*What you need to do*:
Please pull out every line of text from the entries below and copy each one word for word, leaving the pictures out of your answer.

*Supplied information*:

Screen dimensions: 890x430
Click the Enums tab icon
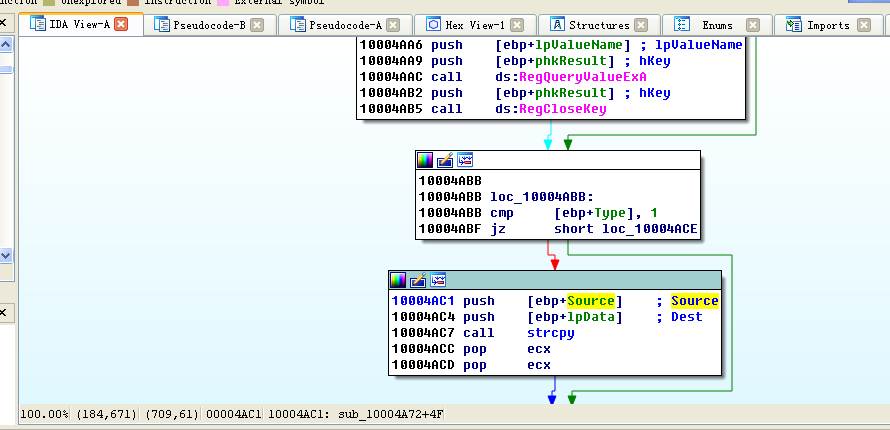point(685,25)
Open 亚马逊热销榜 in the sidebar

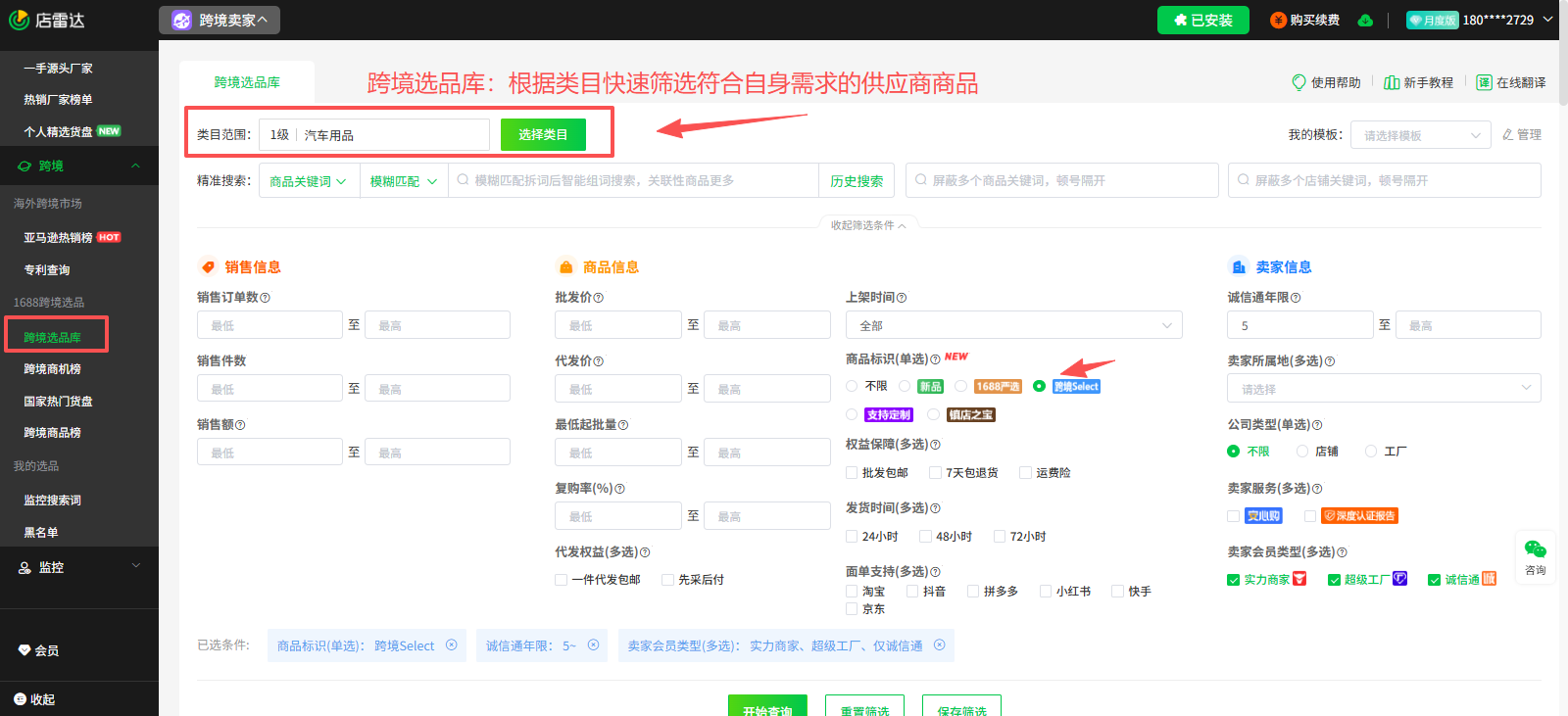[59, 237]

*The result*:
Screen dimensions: 890x430
Click the Enums tab icon
point(685,25)
Open 亚马逊热销榜 in the sidebar

[59, 237]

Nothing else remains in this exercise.